Start of Data extracts

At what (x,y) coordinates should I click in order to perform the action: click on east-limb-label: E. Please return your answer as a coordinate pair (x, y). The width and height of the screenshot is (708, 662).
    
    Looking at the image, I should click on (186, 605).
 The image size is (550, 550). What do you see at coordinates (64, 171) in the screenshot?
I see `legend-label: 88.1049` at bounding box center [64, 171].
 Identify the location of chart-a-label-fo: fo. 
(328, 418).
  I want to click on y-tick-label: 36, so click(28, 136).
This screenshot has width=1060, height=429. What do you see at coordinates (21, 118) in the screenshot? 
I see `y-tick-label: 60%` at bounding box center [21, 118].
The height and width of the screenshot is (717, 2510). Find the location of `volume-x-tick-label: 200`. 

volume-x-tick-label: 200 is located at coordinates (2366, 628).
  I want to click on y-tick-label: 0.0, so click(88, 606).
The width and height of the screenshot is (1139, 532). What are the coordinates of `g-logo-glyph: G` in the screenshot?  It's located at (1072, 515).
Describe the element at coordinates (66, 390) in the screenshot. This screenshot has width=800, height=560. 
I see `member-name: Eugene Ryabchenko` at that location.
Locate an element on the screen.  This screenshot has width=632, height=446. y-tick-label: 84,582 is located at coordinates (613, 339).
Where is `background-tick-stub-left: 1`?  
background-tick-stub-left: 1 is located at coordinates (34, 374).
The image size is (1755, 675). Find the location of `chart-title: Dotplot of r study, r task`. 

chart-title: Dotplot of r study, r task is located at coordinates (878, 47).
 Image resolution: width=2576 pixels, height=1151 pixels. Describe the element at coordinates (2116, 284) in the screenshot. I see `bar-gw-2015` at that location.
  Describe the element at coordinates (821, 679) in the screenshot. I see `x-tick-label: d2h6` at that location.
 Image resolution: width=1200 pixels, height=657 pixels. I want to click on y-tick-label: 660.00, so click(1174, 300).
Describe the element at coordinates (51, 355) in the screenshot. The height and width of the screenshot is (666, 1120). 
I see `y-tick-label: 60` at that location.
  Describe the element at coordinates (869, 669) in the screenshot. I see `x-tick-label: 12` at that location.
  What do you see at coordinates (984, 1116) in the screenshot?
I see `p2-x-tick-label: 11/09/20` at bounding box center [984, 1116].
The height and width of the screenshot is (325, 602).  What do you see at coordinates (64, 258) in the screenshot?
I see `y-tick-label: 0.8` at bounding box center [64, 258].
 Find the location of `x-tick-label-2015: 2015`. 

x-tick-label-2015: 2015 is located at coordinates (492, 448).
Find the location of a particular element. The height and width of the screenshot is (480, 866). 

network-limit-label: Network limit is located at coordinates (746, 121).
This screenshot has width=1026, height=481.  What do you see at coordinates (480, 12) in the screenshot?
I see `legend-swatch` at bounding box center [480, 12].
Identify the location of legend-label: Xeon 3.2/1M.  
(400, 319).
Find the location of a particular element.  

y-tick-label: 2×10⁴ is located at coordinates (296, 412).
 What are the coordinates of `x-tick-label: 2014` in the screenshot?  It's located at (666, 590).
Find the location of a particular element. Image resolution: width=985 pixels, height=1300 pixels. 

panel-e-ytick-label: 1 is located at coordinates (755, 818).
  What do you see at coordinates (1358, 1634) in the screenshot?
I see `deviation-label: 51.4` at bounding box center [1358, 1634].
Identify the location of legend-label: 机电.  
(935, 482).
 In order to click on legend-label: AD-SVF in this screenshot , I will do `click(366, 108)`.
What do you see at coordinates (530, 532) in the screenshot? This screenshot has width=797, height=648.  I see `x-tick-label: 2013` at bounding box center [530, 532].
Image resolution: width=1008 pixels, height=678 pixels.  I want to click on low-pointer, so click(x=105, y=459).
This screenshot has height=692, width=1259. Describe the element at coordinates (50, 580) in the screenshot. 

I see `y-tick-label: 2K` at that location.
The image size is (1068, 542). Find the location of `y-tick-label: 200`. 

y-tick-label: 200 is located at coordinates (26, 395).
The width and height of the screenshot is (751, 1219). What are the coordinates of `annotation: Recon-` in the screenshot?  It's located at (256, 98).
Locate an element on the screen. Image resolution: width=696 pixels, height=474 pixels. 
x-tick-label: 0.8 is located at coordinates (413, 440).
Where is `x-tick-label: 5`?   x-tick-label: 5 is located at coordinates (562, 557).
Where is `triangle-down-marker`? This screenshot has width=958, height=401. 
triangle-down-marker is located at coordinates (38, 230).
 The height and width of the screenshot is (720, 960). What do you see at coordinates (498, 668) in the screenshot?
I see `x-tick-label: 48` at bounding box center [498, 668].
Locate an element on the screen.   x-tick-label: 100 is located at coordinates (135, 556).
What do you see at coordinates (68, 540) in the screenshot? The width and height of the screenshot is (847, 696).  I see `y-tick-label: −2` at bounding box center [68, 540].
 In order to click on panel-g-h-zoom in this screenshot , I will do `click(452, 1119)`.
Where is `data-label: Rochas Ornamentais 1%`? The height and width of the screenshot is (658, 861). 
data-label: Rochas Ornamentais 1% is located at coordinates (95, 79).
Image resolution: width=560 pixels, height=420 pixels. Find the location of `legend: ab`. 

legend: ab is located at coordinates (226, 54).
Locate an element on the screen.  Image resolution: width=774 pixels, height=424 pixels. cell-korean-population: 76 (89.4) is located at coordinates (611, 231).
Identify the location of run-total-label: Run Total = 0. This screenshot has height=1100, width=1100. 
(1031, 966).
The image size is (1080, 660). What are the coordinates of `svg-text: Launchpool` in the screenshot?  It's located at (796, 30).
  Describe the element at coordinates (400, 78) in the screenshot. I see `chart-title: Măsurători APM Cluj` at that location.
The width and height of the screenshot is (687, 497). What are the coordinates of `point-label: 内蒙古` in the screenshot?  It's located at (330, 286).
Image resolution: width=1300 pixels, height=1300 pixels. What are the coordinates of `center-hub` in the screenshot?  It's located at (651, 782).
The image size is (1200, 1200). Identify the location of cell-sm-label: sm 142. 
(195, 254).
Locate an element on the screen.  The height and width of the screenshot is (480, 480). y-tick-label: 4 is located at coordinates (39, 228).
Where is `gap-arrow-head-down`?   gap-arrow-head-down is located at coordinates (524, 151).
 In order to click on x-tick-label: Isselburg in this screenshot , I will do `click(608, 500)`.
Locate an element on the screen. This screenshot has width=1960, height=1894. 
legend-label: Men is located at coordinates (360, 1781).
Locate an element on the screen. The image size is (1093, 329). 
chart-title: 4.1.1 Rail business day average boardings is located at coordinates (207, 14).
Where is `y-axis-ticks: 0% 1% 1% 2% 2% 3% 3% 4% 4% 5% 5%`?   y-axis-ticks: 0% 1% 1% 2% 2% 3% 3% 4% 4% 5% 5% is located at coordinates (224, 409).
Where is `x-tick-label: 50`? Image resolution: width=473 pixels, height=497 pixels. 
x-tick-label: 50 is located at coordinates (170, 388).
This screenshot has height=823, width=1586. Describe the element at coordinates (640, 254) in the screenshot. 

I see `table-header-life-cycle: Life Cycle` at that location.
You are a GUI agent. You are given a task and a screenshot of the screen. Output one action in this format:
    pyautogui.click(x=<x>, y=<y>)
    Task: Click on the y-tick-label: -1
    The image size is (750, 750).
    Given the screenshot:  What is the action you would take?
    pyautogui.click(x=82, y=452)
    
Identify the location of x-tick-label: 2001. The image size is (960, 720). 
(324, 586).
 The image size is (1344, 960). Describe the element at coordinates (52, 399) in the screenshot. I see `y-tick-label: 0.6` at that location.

End of Data extracts

_Work task_
Revise the entries above by changing every "Find the location of" to "Locate" and leaving everything else as it is.

_Task solution_
At what (x,y) coordinates should I click in order to perform the action: click on east-limb-label: E. Please return your answer as a coordinate pair (x, y). The width and height of the screenshot is (708, 662).
    
    Looking at the image, I should click on (186, 605).
 The image size is (550, 550). What do you see at coordinates (64, 171) in the screenshot?
I see `legend-label: 88.1049` at bounding box center [64, 171].
 Identify the location of chart-a-label-fo: fo. 
(328, 418).
  I want to click on y-tick-label: 36, so click(28, 136).
This screenshot has width=1060, height=429. What do you see at coordinates (21, 118) in the screenshot? 
I see `y-tick-label: 60%` at bounding box center [21, 118].
The height and width of the screenshot is (717, 2510). Locate `volume-x-tick-label: 200`. 

volume-x-tick-label: 200 is located at coordinates (2366, 628).
  I want to click on y-tick-label: 0.0, so click(88, 606).
The width and height of the screenshot is (1139, 532). What are the coordinates of `g-logo-glyph: G` in the screenshot?  It's located at (1072, 515).
Describe the element at coordinates (66, 390) in the screenshot. This screenshot has width=800, height=560. 
I see `member-name: Eugene Ryabchenko` at that location.
Locate an element on the screen.  This screenshot has width=632, height=446. y-tick-label: 84,582 is located at coordinates (613, 339).
Where is `background-tick-stub-left: 1`?  
background-tick-stub-left: 1 is located at coordinates (34, 374).
The image size is (1755, 675). Locate `chart-title: Dotplot of r study, r task`. 

chart-title: Dotplot of r study, r task is located at coordinates (878, 47).
 Image resolution: width=2576 pixels, height=1151 pixels. Describe the element at coordinates (2116, 284) in the screenshot. I see `bar-gw-2015` at that location.
  Describe the element at coordinates (821, 679) in the screenshot. I see `x-tick-label: d2h6` at that location.
 Image resolution: width=1200 pixels, height=657 pixels. I want to click on y-tick-label: 660.00, so click(1174, 300).
Describe the element at coordinates (51, 355) in the screenshot. The height and width of the screenshot is (666, 1120). 
I see `y-tick-label: 60` at that location.
  Describe the element at coordinates (869, 669) in the screenshot. I see `x-tick-label: 12` at that location.
  What do you see at coordinates (984, 1116) in the screenshot?
I see `p2-x-tick-label: 11/09/20` at bounding box center [984, 1116].
The height and width of the screenshot is (325, 602).  What do you see at coordinates (64, 258) in the screenshot?
I see `y-tick-label: 0.8` at bounding box center [64, 258].
 Locate `x-tick-label-2015: 2015`. 

x-tick-label-2015: 2015 is located at coordinates (492, 448).
Locate a particular element. The height and width of the screenshot is (480, 866). 

network-limit-label: Network limit is located at coordinates (746, 121).
This screenshot has width=1026, height=481.  What do you see at coordinates (480, 12) in the screenshot?
I see `legend-swatch` at bounding box center [480, 12].
Identify the location of legend-label: Xeon 3.2/1M.  
(400, 319).
Locate a particular element.  

y-tick-label: 2×10⁴ is located at coordinates (296, 412).
 What are the coordinates of `x-tick-label: 2014` in the screenshot?  It's located at (666, 590).
Locate a particular element. Image resolution: width=985 pixels, height=1300 pixels. 

panel-e-ytick-label: 1 is located at coordinates (755, 818).
  What do you see at coordinates (1358, 1634) in the screenshot?
I see `deviation-label: 51.4` at bounding box center [1358, 1634].
Identify the location of legend-label: 机电.  
(935, 482).
 In order to click on legend-label: AD-SVF in this screenshot , I will do `click(366, 108)`.
What do you see at coordinates (530, 532) in the screenshot? This screenshot has width=797, height=648.  I see `x-tick-label: 2013` at bounding box center [530, 532].
Image resolution: width=1008 pixels, height=678 pixels.  I want to click on low-pointer, so click(x=105, y=459).
This screenshot has height=692, width=1259. Describe the element at coordinates (50, 580) in the screenshot. 

I see `y-tick-label: 2K` at that location.
The image size is (1068, 542). Locate `y-tick-label: 200`. 

y-tick-label: 200 is located at coordinates (26, 395).
The width and height of the screenshot is (751, 1219). What are the coordinates of `annotation: Recon-` in the screenshot?  It's located at (256, 98).
Locate an element on the screen. Image resolution: width=696 pixels, height=474 pixels. 
x-tick-label: 0.8 is located at coordinates (413, 440).
Where is `x-tick-label: 5`?   x-tick-label: 5 is located at coordinates (562, 557).
Where is `triangle-down-marker`? This screenshot has width=958, height=401. 
triangle-down-marker is located at coordinates (38, 230).
 The height and width of the screenshot is (720, 960). What do you see at coordinates (498, 668) in the screenshot?
I see `x-tick-label: 48` at bounding box center [498, 668].
Locate an element on the screen.   x-tick-label: 100 is located at coordinates (135, 556).
What do you see at coordinates (68, 540) in the screenshot? The width and height of the screenshot is (847, 696).  I see `y-tick-label: −2` at bounding box center [68, 540].
 In order to click on panel-g-h-zoom in this screenshot , I will do `click(452, 1119)`.
Where is `data-label: Rochas Ornamentais 1%`? The height and width of the screenshot is (658, 861). 
data-label: Rochas Ornamentais 1% is located at coordinates (95, 79).
Image resolution: width=560 pixels, height=420 pixels. Locate `legend: ab`. 

legend: ab is located at coordinates (226, 54).
Locate an element on the screen.  Image resolution: width=774 pixels, height=424 pixels. cell-korean-population: 76 (89.4) is located at coordinates (611, 231).
Identify the location of run-total-label: Run Total = 0. This screenshot has height=1100, width=1100. 
(1031, 966).
The image size is (1080, 660). What are the coordinates of `svg-text: Launchpool` in the screenshot?  It's located at (796, 30).
  Describe the element at coordinates (400, 78) in the screenshot. I see `chart-title: Măsurători APM Cluj` at that location.
The width and height of the screenshot is (687, 497). What are the coordinates of `point-label: 内蒙古` in the screenshot?  It's located at (330, 286).
Image resolution: width=1300 pixels, height=1300 pixels. What are the coordinates of `center-hub` in the screenshot?  It's located at (651, 782).
The image size is (1200, 1200). Identify the location of cell-sm-label: sm 142. 
(195, 254).
Locate an element on the screen.  The height and width of the screenshot is (480, 480). y-tick-label: 4 is located at coordinates (39, 228).
Where is `gap-arrow-head-down`?   gap-arrow-head-down is located at coordinates (524, 151).
 In order to click on x-tick-label: Isselburg in this screenshot , I will do `click(608, 500)`.
Locate an element on the screen. This screenshot has width=1960, height=1894. 
legend-label: Men is located at coordinates (360, 1781).
Locate an element on the screen. The image size is (1093, 329). 
chart-title: 4.1.1 Rail business day average boardings is located at coordinates (207, 14).
Where is `y-axis-ticks: 0% 1% 1% 2% 2% 3% 3% 4% 4% 5% 5%`?   y-axis-ticks: 0% 1% 1% 2% 2% 3% 3% 4% 4% 5% 5% is located at coordinates (224, 409).
Where is `x-tick-label: 50`? Image resolution: width=473 pixels, height=497 pixels. 
x-tick-label: 50 is located at coordinates (170, 388).
This screenshot has height=823, width=1586. Describe the element at coordinates (640, 254) in the screenshot. 

I see `table-header-life-cycle: Life Cycle` at that location.
You are a GUI agent. You are given a task and a screenshot of the screen. Output one action in this format:
    pyautogui.click(x=<x>, y=<y>)
    Task: Click on the y-tick-label: -1
    The image size is (750, 750).
    Given the screenshot:  What is the action you would take?
    pyautogui.click(x=82, y=452)
    
Identify the location of x-tick-label: 2001. The image size is (960, 720). 
(324, 586).
 The image size is (1344, 960). Describe the element at coordinates (52, 399) in the screenshot. I see `y-tick-label: 0.6` at that location.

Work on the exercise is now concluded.